Pull out every line in the records below that contains the string "point". Case must match.

· · ·

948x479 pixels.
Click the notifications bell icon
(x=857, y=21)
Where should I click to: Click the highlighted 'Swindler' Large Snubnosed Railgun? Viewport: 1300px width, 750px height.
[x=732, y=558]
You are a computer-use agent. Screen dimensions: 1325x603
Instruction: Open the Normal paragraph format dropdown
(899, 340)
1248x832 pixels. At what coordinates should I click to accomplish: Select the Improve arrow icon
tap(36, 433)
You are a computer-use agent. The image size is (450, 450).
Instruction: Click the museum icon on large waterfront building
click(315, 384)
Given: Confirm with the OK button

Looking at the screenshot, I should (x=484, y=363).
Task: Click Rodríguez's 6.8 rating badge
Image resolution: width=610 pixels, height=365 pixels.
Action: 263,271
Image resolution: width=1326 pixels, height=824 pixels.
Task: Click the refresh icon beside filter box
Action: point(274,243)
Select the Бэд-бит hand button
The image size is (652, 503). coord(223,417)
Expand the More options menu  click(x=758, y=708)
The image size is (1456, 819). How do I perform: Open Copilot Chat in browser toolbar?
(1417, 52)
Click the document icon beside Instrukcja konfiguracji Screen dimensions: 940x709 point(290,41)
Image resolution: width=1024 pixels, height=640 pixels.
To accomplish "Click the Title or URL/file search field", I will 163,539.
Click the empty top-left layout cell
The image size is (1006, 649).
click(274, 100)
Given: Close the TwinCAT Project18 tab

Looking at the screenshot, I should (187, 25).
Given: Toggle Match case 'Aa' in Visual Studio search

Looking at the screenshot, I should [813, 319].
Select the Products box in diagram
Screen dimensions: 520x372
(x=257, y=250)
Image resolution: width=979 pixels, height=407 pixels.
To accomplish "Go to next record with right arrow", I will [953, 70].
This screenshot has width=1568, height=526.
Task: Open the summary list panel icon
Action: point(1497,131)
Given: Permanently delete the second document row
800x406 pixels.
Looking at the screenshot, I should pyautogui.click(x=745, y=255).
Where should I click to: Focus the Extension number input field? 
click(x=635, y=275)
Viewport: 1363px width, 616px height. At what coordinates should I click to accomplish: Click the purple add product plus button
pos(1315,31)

· · ·

| Output of the task |
Action: point(274,243)
Click the document icon beside Instrukcja konfiguracji Screen dimensions: 940x709 point(290,41)
Action: point(1497,131)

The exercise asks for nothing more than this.